Juan era un buen estudiante. Cuando
acabó su carrera hizo un viaje largo para conocer otros países. Descubrió otras
gentes, otras costumbres y lugares. Sintió que de tanto aprender volvería a su pueblo
cambiado y nadie le conocería.
Llegó un domingo y caminó por las
mismas calles que bien conocía. A la esquina estaba el pordiosero que no podía valerse.
Como siempre le dejó unas monedas. Algo de pan podría comprar.
También visitó su iglesia de bautismo
y comunión. Era la misma aunque con otra mano de pintura. Rezó a su patrono y recordó
a sus mayores que se reunían allí domingos como ése.

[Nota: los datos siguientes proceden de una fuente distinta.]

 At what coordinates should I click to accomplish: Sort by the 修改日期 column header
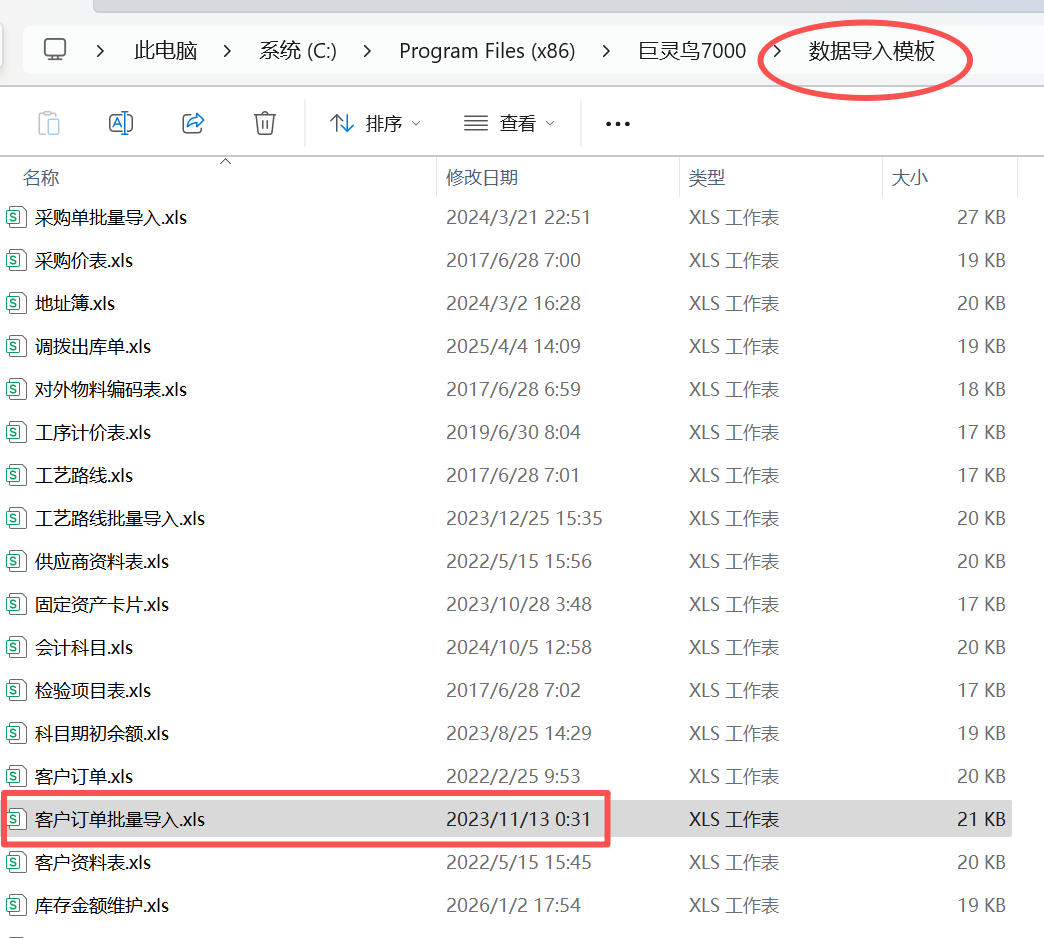tap(482, 178)

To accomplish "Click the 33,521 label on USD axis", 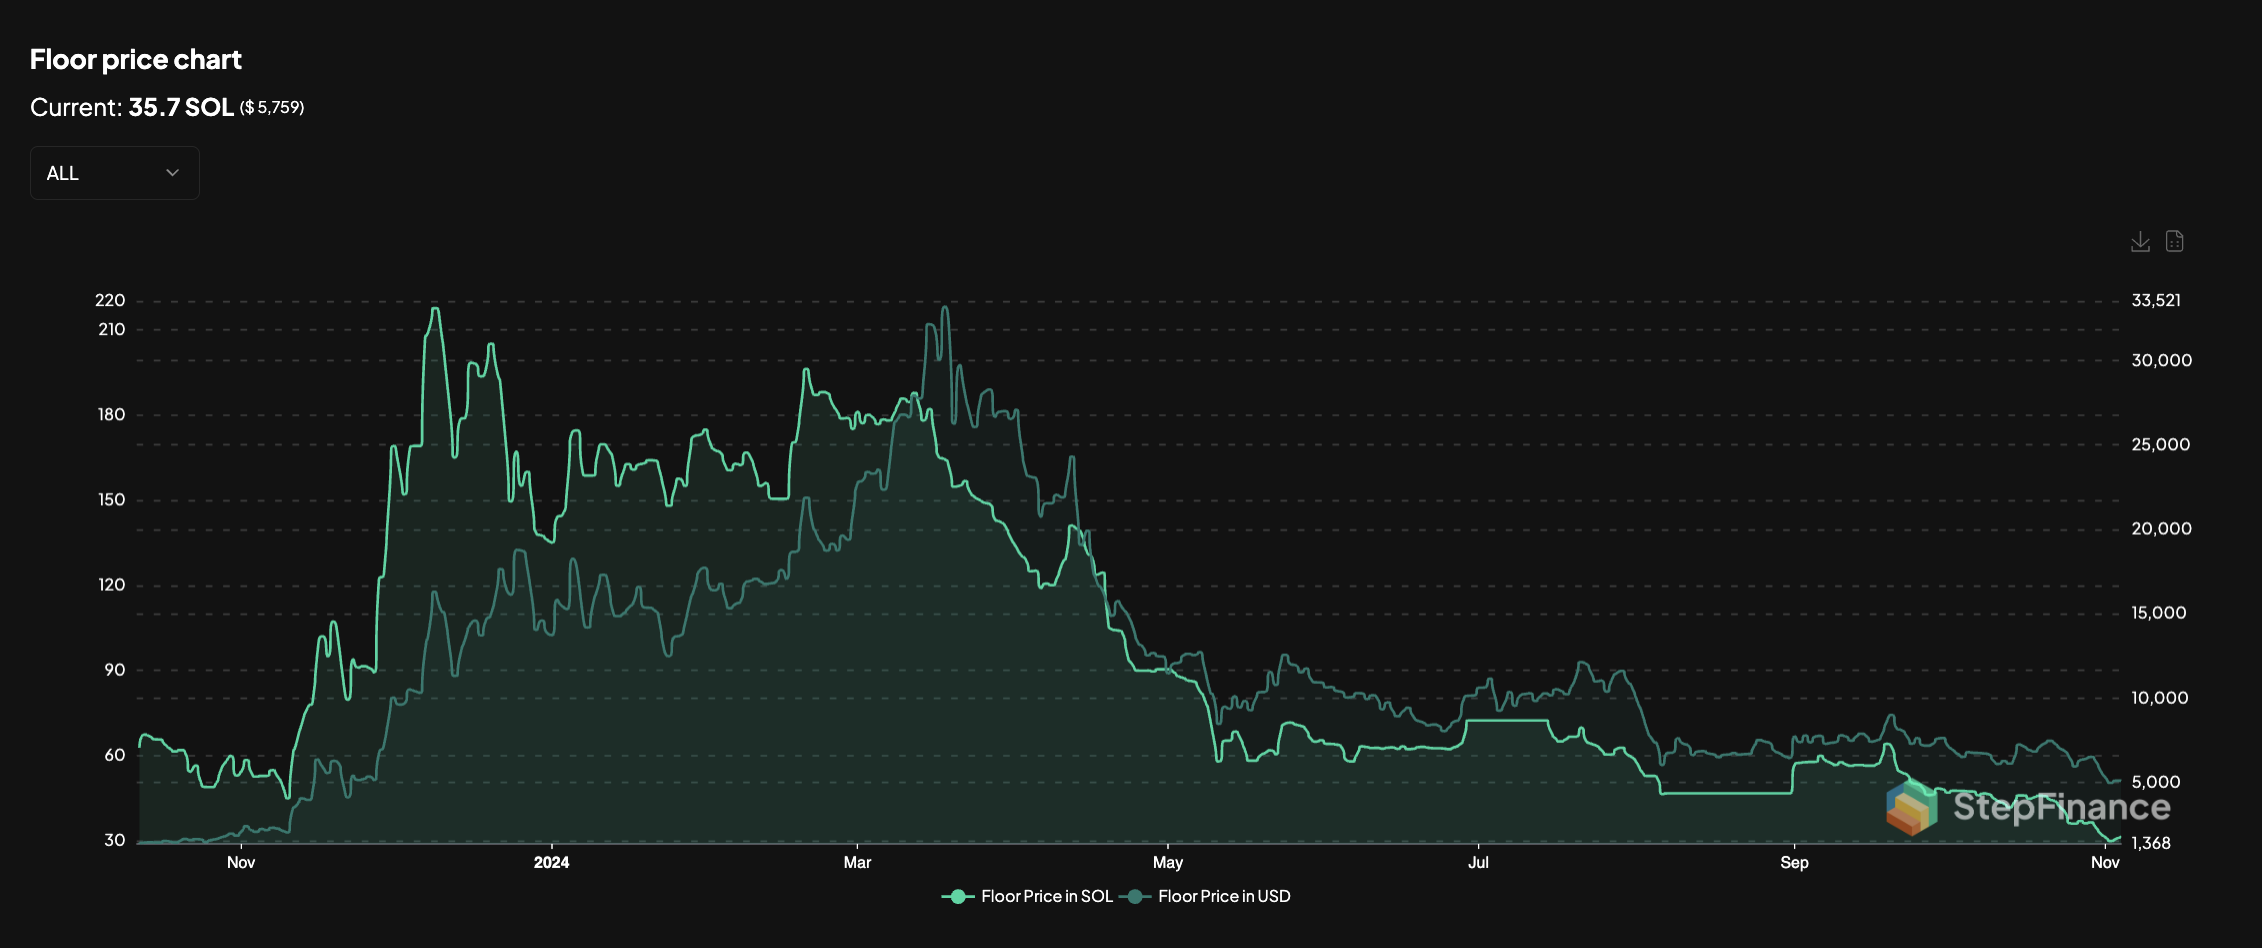I will [2156, 300].
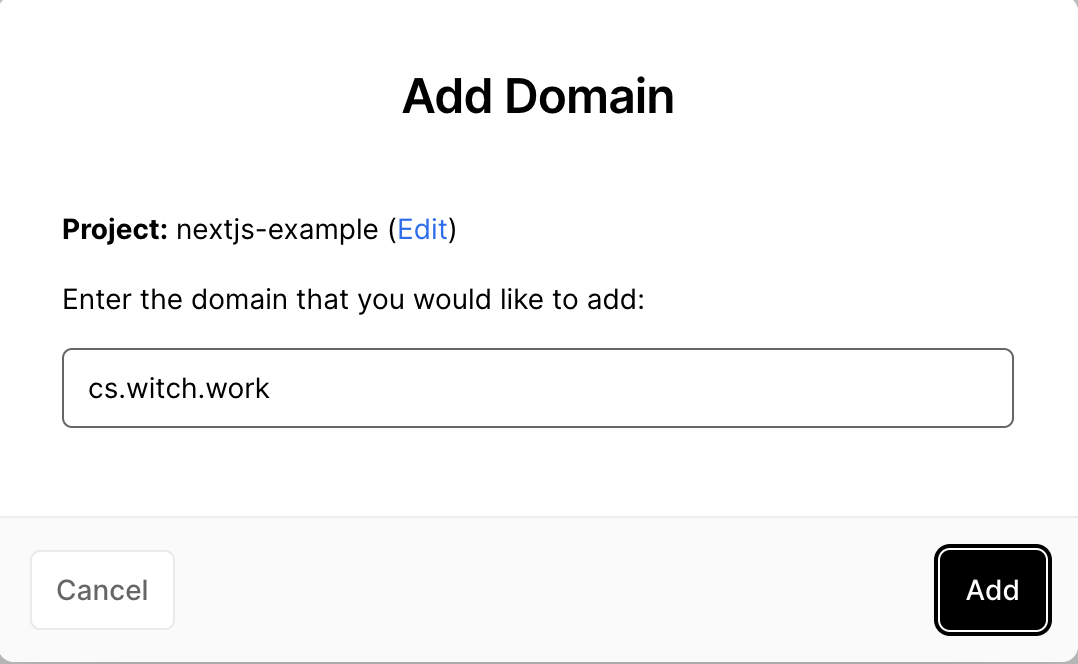Click the instruction text above the input

click(354, 299)
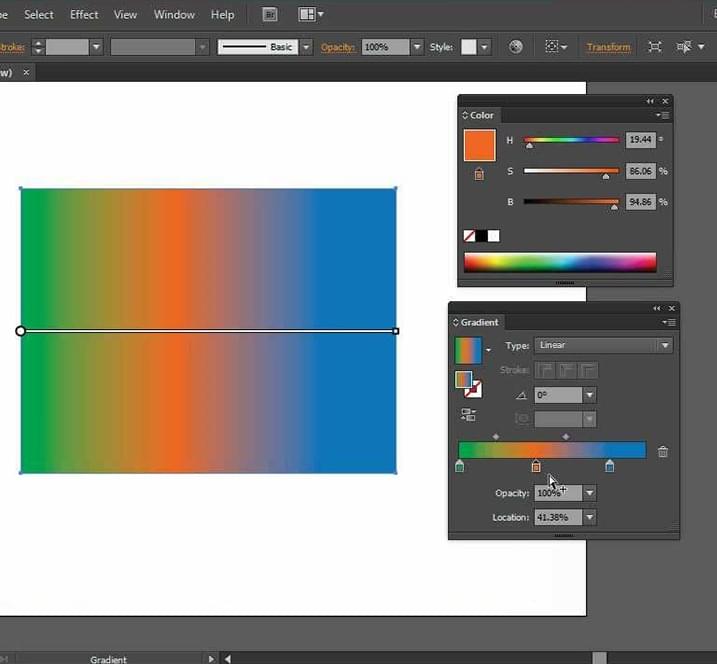Click the Bridge icon in menu bar
The image size is (717, 664).
269,14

Compró en el estanco de loterías
un número, como siempre, para conversar con Paco y ayudarle un poco en sus ventas,
era un hombre de buenas palabras.
Pasó por la panadería, llevó como
siempre una barra y se interesó, como siempre por la dueña.
- ¿está mejor de las espaldas doña Eugenia?.
Y otra vez encontró a su viejo profesor
de historia, con su gastado bastón y su paso lento.
- Señor, le ayudo a cruzar.
Le habrá ayudado así incontables
veces desde la jubilación cuando quedó casi ciego. Seguramente ni le reconocería.
- Gracias, Juanito.
Una chispa le recorrió la espalda.
- ¿Me conoce Usted?.
- Claro que te conozco. Y el pordiosero,
y Paco, y doña Eugenia, y Julián, el párroco donde rezas. Los viejos podemos estar
ciegos, pero seguimos viendo. ¿Y tú, qué has visto en tu viaje?.